The Art of Conversation

President Nathan O. Hatch

Wake Forest Commencement Service
By Nathan O. Hatch
May 21, 2012

We live in a marvelous, almost magical age of connection.  The great allure of our generation is to connect.  The total number of mobile phones in the world has gone from about 500 million at the beginning of this century to approaching 6 billion today. A study from the Pew Research Center tells us that half of American teenagers between 12 and 17 send 50 or more text messages a day, and one third send more than 100 per day. Fifty-four percent of these students said they text their friends at least once a day, but only 33 percent said they talk to their friends face to face on a daily basis.

Most of us have bought into the magic of digital connection.  There is a real thrill to instant access anywhere to music, to news, to videos and television.  I use the Slingbox device to watch home television channels from a cabin in Idaho. I have my entire music library on my iPhone, and I can turn on James Taylor, U2, Willie Nelson, Norah Jones, the Blind Boys of Alabama, Bach or Beethoven anywhere, at any time.  If I have a free moment, I can email, send text messages, read the Wall Street Journal or New York Times, check football scores, or play solitaire.  I regularly download books from Kindle.

I take great pleasure in my iPhone and iPad, which, as their ad says, “provides the power to select what you hear, when you hear it, and where you hear it.”  I am in charge.  I have a million places in the palm of my hand.

These marvelous devices have allowed me to customize my life; and this spring, at the suggestion of some members of this graduating class, I have even begun tweeting.  From morning until night, I have come to live something of a plugged-in life.  This wondrous technology has clearly changed many of my daily habits—as I am sure they have yours.  The larger question is have they actually begun to change who we are and who we are becoming.

It is in this context that I want to speak to you for a minute about the art of conversation.   For a place like Wake Forest, conversation is at the heart of what we do because it combines ideas and human interaction, the intellectual and the personal.  Someone has said that a great conversation across a table is worth a month’s study of books.  The art of conversation involves engaging the mind of another; it involves listening; it requires patience.  The lives of friends and colleagues are messy and conversing with them—coming together—requires being fully present.

In this sense real conversation is a deeply moral act, an act of character, because it means that I go beyond myself to be interested in my friend or to explore the views and feelings of someone I may not understand.  Human relationships are rich but demanding.  They require caring.  In conversation we are called upon to see things from another’s point of view.  We are forced to rethink cherished assumptions.  We are not completely in charge.

There has never been more digital connection, but I fear that we are crowding out conversation.  Yogi Berra supposedly said:  “It was impossible to get a conversation going; everybody was talking too much.”  In our case, we could say that conversations are impossible because we are texting, tweeting, and friending too much.  Sherry Turkle has said that “we are tempted to think that our little “sips” of online connection add up to a big gulp of real conversation.  But they don’t.” ¹

One problem is that we are threatened by continuous partial attention.
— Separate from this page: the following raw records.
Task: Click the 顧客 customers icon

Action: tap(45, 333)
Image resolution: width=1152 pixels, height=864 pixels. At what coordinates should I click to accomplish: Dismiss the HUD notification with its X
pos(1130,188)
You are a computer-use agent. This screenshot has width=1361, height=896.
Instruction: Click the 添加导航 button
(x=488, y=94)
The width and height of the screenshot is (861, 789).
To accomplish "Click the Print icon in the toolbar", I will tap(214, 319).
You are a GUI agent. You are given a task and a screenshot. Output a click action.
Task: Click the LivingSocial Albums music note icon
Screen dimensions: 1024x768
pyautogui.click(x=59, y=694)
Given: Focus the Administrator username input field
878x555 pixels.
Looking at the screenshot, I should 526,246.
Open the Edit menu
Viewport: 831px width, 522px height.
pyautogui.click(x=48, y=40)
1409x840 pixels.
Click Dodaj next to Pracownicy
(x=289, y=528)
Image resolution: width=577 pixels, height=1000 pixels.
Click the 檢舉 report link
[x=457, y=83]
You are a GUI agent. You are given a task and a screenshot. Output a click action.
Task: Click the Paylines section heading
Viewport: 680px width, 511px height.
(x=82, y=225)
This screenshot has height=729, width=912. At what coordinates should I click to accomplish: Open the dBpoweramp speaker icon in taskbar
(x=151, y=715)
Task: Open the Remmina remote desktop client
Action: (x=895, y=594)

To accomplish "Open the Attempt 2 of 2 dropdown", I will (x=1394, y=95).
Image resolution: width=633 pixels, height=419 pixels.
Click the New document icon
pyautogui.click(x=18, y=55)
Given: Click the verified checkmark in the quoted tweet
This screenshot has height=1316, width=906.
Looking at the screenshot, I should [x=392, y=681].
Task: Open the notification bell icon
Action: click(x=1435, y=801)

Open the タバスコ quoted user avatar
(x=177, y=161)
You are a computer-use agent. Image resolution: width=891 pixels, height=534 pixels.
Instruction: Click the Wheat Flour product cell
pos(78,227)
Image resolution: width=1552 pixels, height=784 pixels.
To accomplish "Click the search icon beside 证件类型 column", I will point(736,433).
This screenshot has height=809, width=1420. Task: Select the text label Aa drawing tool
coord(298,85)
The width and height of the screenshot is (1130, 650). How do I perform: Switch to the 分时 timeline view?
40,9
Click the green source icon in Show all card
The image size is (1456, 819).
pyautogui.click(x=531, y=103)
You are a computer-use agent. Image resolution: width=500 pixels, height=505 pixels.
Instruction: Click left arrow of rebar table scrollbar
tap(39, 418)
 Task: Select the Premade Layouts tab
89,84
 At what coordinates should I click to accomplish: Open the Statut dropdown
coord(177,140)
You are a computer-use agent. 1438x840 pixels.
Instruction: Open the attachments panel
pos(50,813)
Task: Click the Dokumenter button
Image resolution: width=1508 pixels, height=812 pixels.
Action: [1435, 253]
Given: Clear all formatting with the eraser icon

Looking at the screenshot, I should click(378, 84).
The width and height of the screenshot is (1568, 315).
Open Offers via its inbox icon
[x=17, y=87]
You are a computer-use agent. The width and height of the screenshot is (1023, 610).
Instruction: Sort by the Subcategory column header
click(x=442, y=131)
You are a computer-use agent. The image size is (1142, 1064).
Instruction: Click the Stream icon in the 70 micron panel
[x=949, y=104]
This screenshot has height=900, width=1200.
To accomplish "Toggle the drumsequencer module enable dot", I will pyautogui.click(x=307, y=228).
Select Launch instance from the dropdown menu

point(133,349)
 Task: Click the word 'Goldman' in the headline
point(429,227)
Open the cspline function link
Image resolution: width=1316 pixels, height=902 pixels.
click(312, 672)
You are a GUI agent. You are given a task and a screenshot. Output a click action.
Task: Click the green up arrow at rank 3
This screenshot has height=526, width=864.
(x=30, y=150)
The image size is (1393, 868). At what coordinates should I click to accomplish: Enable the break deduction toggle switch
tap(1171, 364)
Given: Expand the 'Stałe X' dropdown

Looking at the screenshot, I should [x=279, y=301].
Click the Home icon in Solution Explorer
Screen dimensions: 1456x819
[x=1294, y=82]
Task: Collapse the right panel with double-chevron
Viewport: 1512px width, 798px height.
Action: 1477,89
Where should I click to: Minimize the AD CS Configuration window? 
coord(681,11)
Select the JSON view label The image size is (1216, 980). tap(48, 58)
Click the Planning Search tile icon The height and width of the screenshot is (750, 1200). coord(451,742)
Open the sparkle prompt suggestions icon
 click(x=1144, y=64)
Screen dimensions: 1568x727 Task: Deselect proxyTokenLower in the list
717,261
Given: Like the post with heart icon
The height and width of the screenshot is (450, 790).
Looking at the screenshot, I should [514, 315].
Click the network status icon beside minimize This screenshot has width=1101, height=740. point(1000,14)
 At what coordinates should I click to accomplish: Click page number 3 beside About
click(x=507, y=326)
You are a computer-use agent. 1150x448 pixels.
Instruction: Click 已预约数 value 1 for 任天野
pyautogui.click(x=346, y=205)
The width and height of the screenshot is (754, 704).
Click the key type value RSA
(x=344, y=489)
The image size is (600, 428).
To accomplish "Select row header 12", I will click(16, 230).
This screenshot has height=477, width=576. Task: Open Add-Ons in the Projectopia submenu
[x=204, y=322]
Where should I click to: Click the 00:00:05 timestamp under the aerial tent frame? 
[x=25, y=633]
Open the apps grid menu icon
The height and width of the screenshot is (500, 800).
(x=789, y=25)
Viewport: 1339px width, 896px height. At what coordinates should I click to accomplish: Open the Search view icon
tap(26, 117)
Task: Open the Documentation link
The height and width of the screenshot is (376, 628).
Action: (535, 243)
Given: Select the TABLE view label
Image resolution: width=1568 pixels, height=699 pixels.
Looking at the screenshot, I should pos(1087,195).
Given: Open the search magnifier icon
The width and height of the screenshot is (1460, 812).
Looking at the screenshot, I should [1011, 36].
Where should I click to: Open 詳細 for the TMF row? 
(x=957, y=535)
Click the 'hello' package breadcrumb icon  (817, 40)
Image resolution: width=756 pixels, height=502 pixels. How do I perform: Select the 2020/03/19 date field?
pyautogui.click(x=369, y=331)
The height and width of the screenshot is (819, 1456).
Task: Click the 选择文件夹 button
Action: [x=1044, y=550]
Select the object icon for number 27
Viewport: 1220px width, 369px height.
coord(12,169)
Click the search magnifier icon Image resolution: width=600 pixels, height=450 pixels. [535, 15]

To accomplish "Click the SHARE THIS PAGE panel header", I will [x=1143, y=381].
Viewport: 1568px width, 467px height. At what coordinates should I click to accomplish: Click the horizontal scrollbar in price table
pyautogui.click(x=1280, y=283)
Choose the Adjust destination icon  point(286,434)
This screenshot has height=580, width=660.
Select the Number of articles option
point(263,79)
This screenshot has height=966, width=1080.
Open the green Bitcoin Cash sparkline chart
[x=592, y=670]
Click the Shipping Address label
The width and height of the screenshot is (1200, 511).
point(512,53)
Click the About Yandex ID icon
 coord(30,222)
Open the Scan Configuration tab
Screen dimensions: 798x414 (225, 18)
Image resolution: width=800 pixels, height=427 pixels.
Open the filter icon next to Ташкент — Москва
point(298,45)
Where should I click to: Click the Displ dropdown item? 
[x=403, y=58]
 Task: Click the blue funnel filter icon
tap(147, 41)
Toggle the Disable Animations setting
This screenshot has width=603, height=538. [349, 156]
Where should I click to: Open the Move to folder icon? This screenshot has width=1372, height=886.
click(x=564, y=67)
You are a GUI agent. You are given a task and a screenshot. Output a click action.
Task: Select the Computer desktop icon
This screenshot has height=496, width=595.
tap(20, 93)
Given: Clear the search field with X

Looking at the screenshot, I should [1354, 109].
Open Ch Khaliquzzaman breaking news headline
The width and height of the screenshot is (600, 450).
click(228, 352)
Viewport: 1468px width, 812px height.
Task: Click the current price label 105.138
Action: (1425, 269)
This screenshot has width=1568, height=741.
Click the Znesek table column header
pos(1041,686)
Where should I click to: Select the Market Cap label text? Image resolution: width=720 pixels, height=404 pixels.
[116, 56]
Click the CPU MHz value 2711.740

We go to a lecture or meeting and text.  We sit at meals but in a constant state of potential interruption.  Our first obligation becomes responding immediately to anyone in our network reaching out to us.  Digital connection makes it hard to focus on anything for very long—particularly the friend across the table.  One student even confessed an important new talent:  maintaining eye contact with someone while you text someone else.

There is an enticing, even intoxicating, luxury in this kind of control.  The device gives me license to tend to my own affairs anytime, anywhere. I have a ready excuse to forgo what is going on around me and retreat to my own connected world, one in which I alone am sovereign.

The danger, of course, is that we erode our capacity to listen, to empathize, and to focus on other people and other issues that do not strike our fancy.  We become less adept at the art of conversation on which genuine friendship and community depend.   We may have throngs of people who add us to their networks or follow our updates, but, when the chips are down, who really knows and cares for us, friends who will stand with us when times get tough, who know us well enough to revel in our accomplishments, and drop their plans when we are in trouble.

The art of conversation is also essential for leadership.  Nothing destroys trust faster than someone feeling they have not been heard, that a leader’s mind is so cluttered, preoccupied, or interrupted that he or she is not fully present.  Leaders have to know how to break out of the bubble of their own preoccupations and manifest real interest and empathy in others, in a community larger than themselves.

So as you leave Wake Forest, nurture the art of conversation.  Engage people around you; look them in the eye; and give them your heartfelt attention.  At least for a while, ignore the vibration or beep. Take deliberate steps to create sacred space for conversation, at meals, over coffee or tea, or ambling through the woods—when you and others can engage each other at length, in depth, and without interruption.  Such conversations will nurture your soul and enrich your life.  They will also expand your capacity to dream about the good of others, and that is the essence of pro humanitate.


[1] Sherry Turkle, “The Flight From Conversation,” New York Times, April 21, 2012; and Alone Together: Why We Expect More from Technology and Less from Each Other (New York, 2011).